6 steps to a successful data science project

Do you have a data science project ahead of you or are you simply interested in how data mining works? We explain the current and cross-industry guidelines for leading projects to success in a well-structured way — the CRISP-DM (Cross Industry Standard Process for Data Mining).

The method was developed in 1996 by well-known companies (Daimler AG, NCR Corporation, etc.) with the aim of establishing a uniform standard for projects. It structures the projects into six phases, where the model represents a cycle and the individual steps are not to be understood strictly hierarchically.

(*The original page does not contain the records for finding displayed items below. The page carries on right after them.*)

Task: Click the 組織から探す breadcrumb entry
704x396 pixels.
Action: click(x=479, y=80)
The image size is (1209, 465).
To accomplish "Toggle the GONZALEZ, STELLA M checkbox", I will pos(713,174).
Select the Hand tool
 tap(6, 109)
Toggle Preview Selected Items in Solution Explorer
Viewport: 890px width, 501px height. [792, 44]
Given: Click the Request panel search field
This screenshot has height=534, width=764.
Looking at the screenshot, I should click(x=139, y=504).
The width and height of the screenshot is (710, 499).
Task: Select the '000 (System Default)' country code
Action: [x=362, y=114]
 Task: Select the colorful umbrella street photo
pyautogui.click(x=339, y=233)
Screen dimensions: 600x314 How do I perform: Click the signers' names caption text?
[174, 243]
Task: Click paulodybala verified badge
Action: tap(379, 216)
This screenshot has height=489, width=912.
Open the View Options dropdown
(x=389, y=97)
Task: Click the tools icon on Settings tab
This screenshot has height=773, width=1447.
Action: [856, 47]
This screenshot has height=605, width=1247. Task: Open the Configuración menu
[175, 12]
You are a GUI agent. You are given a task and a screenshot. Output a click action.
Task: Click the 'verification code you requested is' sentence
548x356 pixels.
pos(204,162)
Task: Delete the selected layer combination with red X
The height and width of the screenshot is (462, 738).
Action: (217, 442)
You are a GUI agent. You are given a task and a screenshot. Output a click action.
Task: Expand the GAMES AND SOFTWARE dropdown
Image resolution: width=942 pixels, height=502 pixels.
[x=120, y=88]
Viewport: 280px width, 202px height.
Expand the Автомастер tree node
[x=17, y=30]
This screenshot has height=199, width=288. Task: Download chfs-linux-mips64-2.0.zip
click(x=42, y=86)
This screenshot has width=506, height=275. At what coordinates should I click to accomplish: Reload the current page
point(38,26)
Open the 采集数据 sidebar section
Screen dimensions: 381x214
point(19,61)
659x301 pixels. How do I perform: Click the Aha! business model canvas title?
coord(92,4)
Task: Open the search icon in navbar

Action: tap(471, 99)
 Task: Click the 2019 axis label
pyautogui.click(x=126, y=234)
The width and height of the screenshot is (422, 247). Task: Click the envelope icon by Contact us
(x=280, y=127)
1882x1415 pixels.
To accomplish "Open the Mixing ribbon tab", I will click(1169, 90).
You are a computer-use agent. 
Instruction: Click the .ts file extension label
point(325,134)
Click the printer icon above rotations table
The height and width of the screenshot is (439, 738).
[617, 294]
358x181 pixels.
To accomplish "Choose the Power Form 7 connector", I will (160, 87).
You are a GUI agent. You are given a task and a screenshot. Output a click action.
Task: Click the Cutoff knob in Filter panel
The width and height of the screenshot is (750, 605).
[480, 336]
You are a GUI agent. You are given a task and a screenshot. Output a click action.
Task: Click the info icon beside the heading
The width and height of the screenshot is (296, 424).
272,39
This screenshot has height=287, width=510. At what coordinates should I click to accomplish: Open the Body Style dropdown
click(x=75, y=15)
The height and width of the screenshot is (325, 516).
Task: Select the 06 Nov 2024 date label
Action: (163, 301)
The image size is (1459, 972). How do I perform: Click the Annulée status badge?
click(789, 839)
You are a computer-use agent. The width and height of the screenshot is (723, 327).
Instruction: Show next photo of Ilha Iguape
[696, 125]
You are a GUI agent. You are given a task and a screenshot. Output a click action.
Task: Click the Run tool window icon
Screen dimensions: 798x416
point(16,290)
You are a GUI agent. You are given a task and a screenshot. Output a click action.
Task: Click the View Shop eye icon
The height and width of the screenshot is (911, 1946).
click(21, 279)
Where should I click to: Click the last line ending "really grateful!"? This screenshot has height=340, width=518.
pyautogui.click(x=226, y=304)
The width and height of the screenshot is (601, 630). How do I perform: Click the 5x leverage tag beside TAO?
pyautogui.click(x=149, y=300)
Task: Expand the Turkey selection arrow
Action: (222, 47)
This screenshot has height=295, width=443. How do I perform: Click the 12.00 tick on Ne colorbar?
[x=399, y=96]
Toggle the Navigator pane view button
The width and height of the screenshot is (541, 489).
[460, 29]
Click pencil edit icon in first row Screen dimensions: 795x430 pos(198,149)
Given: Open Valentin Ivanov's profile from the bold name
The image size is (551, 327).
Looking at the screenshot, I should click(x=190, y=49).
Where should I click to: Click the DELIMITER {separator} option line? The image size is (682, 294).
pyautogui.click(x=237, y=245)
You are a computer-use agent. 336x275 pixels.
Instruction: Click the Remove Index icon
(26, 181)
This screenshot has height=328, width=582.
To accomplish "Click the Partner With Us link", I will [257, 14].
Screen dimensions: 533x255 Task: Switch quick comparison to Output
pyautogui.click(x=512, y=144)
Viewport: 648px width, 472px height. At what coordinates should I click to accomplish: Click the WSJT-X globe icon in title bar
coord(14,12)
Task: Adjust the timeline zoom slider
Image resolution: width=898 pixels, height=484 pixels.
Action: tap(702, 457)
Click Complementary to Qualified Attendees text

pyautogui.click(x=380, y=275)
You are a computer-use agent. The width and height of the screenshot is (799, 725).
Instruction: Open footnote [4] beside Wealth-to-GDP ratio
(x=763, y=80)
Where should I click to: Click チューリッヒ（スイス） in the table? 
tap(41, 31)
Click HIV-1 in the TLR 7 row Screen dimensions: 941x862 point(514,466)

1. Business understanding (task definition)

The first step, Business Understanding, focuses on the problem or question. Which problem should be solved and how much potential does the project have? In this way, it should be considered how much financial resources can flow into the project. The easiest way to do this is to define the economic target criteria.

2.Data understanding (selection of relevant data sets)

What data sources do I have to achieve this goal? Is all necessary information available to me or do I have to obtain data first? 
Under certain circumstances, it may also be useful to reformulate the goal here.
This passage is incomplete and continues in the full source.